Find the line in the entries below that contains "Given: Select the first carousel slide dot". Repeat it exactly, and every line after it through the line that contains "Given: Click the light bulb Light Group icon".

Records for processing: Begin

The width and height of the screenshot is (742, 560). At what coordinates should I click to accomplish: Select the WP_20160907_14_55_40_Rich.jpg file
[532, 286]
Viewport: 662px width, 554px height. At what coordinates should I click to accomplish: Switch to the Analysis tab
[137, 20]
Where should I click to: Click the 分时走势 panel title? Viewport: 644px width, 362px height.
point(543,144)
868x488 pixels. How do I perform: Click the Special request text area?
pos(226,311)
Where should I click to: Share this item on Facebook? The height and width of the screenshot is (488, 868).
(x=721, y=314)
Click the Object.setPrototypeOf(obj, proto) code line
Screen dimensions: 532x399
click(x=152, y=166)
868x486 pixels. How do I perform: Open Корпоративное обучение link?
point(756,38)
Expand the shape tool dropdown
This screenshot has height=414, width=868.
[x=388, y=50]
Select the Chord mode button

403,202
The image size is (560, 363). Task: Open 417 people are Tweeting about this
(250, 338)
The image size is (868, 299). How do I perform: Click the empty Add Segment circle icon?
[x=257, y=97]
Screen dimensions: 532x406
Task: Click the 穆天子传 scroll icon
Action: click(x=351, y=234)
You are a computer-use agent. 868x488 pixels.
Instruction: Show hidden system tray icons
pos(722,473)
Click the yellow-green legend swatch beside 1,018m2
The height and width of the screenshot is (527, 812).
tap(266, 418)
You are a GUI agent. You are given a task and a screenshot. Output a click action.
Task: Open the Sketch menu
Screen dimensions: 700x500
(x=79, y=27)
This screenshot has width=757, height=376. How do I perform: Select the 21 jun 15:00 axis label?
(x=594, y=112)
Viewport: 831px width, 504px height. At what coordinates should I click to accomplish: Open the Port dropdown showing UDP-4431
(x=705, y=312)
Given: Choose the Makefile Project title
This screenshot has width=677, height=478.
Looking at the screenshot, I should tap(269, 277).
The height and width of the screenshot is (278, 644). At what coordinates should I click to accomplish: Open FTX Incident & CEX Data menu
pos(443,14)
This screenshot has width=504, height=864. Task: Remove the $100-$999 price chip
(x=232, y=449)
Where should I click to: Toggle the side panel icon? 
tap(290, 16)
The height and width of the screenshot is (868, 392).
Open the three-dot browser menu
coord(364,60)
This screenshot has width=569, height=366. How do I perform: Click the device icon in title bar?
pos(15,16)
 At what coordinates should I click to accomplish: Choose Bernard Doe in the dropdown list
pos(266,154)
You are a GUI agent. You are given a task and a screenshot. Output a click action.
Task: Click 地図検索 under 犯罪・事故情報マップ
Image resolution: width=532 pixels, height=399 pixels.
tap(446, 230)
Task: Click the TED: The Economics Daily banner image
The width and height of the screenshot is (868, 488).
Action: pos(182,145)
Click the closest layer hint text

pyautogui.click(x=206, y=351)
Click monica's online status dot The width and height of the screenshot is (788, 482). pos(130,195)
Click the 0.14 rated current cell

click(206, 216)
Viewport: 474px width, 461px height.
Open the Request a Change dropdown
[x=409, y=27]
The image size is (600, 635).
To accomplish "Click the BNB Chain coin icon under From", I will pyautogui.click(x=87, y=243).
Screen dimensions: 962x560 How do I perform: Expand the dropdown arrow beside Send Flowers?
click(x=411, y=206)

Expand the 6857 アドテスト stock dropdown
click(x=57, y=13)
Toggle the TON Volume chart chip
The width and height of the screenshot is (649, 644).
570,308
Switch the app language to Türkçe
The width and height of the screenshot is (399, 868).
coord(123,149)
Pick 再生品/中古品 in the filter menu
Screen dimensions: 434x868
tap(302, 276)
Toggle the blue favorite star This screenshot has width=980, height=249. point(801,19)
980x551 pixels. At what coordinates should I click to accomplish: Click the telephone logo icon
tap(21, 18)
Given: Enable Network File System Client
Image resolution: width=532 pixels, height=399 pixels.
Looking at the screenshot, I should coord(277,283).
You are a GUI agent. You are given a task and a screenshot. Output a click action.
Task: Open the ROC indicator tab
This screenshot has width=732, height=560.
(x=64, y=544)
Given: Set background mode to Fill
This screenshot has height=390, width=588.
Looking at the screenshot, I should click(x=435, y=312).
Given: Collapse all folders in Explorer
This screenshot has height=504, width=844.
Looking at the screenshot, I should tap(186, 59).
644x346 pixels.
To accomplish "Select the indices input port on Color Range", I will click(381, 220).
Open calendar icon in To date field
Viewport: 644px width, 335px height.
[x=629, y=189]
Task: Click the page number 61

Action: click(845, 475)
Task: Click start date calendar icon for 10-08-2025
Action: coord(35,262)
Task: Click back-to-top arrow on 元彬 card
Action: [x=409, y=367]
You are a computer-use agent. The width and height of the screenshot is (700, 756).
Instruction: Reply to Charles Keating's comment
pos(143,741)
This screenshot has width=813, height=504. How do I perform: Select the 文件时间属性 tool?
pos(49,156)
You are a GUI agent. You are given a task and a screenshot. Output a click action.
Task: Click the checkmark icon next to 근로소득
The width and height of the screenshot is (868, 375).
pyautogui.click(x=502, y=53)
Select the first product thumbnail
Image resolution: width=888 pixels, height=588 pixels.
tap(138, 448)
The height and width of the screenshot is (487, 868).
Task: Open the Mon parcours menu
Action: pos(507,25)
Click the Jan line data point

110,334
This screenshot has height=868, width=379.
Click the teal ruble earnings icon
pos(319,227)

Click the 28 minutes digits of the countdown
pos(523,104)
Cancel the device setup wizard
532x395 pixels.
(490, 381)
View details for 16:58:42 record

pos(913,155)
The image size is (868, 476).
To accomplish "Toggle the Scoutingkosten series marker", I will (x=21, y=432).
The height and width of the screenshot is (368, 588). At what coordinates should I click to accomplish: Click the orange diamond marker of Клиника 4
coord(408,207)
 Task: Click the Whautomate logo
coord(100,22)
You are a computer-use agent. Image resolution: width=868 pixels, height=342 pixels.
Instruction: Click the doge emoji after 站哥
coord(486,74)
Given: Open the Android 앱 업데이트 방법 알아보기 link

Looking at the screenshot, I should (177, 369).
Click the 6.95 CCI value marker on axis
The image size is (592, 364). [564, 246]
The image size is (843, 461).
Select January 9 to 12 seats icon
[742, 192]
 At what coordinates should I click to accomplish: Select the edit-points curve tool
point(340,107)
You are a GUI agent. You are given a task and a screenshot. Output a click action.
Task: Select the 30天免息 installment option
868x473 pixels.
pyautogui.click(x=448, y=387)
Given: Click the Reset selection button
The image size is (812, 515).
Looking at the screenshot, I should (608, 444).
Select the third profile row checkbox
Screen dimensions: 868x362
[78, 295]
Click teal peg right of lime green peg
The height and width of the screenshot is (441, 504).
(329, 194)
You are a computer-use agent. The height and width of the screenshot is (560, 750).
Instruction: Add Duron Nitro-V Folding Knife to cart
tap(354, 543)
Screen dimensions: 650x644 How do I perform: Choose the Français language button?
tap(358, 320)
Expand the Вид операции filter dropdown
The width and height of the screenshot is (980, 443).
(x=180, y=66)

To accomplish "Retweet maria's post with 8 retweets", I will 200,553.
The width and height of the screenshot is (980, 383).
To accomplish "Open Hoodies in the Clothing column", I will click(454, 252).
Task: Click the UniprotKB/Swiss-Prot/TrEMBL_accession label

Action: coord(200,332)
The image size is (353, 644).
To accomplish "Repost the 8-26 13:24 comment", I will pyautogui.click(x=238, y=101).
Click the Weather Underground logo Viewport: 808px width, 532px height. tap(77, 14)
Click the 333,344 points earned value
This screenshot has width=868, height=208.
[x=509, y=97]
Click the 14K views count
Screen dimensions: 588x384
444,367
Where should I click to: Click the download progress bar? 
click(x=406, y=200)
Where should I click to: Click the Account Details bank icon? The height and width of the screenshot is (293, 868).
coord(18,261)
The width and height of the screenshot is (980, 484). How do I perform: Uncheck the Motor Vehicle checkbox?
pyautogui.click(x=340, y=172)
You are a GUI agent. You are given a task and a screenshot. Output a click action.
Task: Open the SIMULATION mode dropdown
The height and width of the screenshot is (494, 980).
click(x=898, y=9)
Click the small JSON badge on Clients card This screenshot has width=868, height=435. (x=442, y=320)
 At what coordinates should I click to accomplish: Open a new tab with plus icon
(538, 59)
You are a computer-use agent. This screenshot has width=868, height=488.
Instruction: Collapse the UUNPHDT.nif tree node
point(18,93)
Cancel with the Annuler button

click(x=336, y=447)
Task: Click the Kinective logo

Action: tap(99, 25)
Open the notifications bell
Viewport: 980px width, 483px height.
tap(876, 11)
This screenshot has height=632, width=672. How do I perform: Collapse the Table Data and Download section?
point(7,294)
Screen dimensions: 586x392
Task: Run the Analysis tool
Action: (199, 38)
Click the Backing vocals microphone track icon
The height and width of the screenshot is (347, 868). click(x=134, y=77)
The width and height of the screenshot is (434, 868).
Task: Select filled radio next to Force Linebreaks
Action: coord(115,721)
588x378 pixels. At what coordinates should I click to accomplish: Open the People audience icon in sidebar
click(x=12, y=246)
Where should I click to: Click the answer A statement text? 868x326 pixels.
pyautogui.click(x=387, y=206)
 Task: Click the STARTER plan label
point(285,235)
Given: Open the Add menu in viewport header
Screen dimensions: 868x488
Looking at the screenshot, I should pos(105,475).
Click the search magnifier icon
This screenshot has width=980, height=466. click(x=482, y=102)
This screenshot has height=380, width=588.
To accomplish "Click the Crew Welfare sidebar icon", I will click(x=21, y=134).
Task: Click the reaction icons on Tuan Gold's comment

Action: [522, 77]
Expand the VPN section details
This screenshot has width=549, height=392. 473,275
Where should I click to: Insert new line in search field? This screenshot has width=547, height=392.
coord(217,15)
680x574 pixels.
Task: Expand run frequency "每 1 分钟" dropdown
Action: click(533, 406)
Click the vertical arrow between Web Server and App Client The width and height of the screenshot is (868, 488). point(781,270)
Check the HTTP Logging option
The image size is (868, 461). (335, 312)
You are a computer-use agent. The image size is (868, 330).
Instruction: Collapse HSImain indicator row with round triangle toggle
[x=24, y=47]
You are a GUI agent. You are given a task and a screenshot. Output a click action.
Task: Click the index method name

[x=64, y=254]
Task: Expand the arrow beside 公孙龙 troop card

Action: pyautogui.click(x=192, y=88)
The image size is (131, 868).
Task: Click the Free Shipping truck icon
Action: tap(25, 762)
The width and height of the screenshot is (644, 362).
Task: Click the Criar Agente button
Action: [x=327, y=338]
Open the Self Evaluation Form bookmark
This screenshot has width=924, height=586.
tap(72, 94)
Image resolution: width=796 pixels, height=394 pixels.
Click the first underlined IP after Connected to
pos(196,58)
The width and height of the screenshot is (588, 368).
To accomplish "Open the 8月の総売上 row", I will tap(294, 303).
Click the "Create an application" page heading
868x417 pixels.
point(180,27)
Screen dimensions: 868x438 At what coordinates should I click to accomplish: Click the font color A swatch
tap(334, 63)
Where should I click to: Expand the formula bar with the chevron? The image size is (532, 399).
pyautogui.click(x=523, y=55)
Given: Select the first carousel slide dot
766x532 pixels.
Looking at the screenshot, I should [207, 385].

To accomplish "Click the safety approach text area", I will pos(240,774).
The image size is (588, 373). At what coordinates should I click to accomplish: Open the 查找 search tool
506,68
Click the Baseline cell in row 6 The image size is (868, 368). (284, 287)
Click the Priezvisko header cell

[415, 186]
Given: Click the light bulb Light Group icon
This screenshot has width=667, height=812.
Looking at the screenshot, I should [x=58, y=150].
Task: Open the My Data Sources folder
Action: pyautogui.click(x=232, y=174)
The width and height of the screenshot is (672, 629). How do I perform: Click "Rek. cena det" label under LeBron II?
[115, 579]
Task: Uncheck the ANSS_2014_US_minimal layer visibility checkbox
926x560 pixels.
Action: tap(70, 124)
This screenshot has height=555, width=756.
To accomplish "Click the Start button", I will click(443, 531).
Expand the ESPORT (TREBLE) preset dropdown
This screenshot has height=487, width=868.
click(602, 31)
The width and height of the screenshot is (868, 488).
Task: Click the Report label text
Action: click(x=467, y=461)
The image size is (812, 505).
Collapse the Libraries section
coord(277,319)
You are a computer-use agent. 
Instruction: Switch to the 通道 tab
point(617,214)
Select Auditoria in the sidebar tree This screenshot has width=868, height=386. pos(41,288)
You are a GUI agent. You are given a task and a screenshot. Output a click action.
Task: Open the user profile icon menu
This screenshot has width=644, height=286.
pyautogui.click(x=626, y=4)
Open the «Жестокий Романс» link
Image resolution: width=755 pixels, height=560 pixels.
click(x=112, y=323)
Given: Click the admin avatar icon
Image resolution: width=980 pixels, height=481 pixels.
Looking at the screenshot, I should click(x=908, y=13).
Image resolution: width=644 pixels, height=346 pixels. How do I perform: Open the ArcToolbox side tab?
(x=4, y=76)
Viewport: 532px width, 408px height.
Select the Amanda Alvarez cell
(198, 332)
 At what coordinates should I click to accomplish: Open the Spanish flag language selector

Records for processing: End

**Answer for this exercise:**
Given: Select the first carousel slide dot
766x532 pixels.
Looking at the screenshot, I should [207, 385].

To accomplish "Click the safety approach text area", I will pos(240,774).
The image size is (588, 373). At what coordinates should I click to accomplish: Open the 查找 search tool
506,68
Click the Baseline cell in row 6 The image size is (868, 368). (284, 287)
Click the Priezvisko header cell

[415, 186]
Given: Click the light bulb Light Group icon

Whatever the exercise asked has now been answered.